Das neue islamische Zentrum im Gewerbegebiet Wangen lockt Hunderte Besucher an. Dichtgedängt stehen und sitzen die Gläubigen im Hof, als das Minarett eingeweiht wird.

Manteldesk: Sandra Hintermayr (shi)

Stuttgart - Es ist das erste Minarett auf Stuttgarter Boden. Es gilt als Zeichen dafür, dass die islamische Gemeinde in der Landeshauptstadt akzeptiert und respektiert wird. 15 Meter ragt der Gebetsturm in den Himmel über dem Wangener Gewerbegebiet und weist den Weg zum sonst recht unscheinbaren Gemeindezentrum.

 

Das Zentrum wurde am Sonntag vor mehreren hundert geladenen Gästen sowie vor Vertretern der Stadtverwaltung und anderer Religionsgemeinschaften und Besuchern eröffnet. Die Kesselstraße in Wangen wurde eigens für die Veranstaltung gesperrt, die eine Art Straßenfest war. Der Hof vor der Moschee war bis auf den letzten Platz gefüllt, und an den Zäunen drängten sich weitere Beobachter.

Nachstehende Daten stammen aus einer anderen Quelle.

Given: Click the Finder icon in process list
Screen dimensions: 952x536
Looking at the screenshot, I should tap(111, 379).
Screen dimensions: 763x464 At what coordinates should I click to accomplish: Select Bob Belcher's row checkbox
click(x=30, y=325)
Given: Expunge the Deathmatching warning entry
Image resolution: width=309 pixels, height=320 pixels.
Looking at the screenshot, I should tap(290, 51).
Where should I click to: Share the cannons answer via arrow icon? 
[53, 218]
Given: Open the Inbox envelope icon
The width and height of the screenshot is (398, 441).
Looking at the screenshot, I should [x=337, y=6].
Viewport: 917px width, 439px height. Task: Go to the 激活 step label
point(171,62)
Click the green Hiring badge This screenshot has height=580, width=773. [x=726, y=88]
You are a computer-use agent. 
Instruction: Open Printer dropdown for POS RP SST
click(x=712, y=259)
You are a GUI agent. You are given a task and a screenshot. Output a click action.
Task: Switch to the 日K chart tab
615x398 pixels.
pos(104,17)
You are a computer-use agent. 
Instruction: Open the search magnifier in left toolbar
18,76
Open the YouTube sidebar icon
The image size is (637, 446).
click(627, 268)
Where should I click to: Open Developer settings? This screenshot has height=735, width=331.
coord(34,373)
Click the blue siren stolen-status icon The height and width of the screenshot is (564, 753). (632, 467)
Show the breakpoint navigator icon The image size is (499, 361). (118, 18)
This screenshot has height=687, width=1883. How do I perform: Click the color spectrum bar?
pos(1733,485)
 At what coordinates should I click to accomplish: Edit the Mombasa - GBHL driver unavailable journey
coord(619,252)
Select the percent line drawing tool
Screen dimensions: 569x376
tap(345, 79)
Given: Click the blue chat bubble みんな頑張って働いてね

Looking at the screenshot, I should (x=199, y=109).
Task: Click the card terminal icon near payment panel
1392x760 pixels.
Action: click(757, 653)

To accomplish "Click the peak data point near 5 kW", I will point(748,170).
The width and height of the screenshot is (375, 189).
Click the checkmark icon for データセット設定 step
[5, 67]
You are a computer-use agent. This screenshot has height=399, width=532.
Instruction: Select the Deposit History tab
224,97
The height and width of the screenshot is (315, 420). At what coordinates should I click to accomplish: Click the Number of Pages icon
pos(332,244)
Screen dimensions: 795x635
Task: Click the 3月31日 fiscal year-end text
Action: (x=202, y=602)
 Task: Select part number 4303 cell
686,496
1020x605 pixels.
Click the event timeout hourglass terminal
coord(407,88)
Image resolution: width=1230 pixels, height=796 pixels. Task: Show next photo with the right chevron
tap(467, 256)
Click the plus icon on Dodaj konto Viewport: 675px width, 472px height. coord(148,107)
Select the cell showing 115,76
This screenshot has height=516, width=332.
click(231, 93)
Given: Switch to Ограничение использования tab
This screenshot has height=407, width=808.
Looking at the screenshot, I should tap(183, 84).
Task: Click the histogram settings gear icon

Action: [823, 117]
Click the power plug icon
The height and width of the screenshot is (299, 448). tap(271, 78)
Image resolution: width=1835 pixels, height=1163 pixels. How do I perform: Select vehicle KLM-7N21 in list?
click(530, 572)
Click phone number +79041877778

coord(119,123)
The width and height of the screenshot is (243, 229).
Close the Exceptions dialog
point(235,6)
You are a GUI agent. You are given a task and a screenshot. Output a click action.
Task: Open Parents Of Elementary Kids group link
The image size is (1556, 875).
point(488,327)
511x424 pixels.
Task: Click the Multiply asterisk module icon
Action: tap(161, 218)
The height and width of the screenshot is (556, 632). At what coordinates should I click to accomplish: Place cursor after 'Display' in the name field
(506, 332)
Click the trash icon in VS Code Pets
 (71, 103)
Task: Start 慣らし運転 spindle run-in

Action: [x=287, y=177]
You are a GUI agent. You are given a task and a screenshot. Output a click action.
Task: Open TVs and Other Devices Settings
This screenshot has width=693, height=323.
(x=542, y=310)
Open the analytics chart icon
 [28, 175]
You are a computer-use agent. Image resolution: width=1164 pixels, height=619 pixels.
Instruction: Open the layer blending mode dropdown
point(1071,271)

Verpflichtung, die Werte des Westens zu schätzen

Das Interesse an der Veranstaltung war also groß. Und für die islamische Gemeinschaft Stuttgart und die Vereinigung islamischer Gemeinden der Bosniaken in Deutschland war es ein wichtiger Tag. „Für uns Muslime bedeutet das Minarett das geistige Zurechtfinden im Raum“, sagte Hamza Subasic, der Imam der Gemeinschaft. „Es verpflichtet uns Muslime in Stuttgart aber auch, die Werte des Westens zu schätzen.“ Die Geschichte der Welt sei eine des Zusammenschlusses verschiedener Kulturen und Religionen. „Respekt gegenüber anderen und andersdenkenden sollte selbstverständlich sein“, so Subasic. „Wir haben alle das Bedürfnis, von anderen so anerkannt zu werden, wie wir sind“, sagte Edin Atlagic, der Präsident der islamischen Gemeinschaft der Bosniaken in Deutschland. „Hier haben wir nun einen Raum gefunden, unseren Glauben in angemessener Weise zu leben.“

Angemessen, das heiße nicht im Verborgenen, betonte Dekan Klaus Käpplinger von der evangelischen Landeskirche. Deswegen sei es richtig, dass auch die islamische Gemeinde in Stuttgart durch das Minarett von außen erkennbar sei. „So wie der Kirchturm zur Kirche gehört, gehört auch das Minarett zur Moschee“, so Käpplinger.

Islamische Gemeinde feiert ihr 25-jähriges Bestehen

Für die islamische Gemeinschaft Stuttgart, die am Sonntag zudem ihr 25-jähriges Bestehen feierte, war der Tag der Eröffnung der Moschee mit Minarett eine Art Bestätigung. „Von Anfang an haben wir viel Anerkennung erfahren, sowohl von der Stadt als auch von den anderen Religionsgemeinschaften“, sagte Ferid Kugic von der islamischen Gemeinschaft. „Unsere Mitglieder sind absolut integriert in die Gesellschaft“, sagte Hamza Elvir Ibrahimovic von der bosnischen Gemeinde. Generell lebe man hier eine liberale Religion, jeder sei willkommen – auch Angehörige anderer Glaubensrichtungen. Die islamische Gemeinschaft ist eine gemischte Gruppe, zwar sind die meisten bosnischer Abstammung, aber auch Muslime aus Algerien, Äthiopien, Marokko, Serbien, Afghanistan und dem Iran besuchen die Moschee.

„Die Mitglieder der Gemeinde sind hier willkommen“, betonte auch Martin Schairer, der Bürgermeister für Recht, Sicherheit und Ordnung in Stuttgart. „Sie haben sich hier angepasst und gehören dazu, deswegen sind Sie für mich alle Stuttgarter.“ Stefan Ritz, der Leiter des Polizeireviers Ostendstraße, bestätigte das friedliche Miteinander. „Bislang gab es nie Probleme hier, es ist alles ganz entspannt“, sagte er.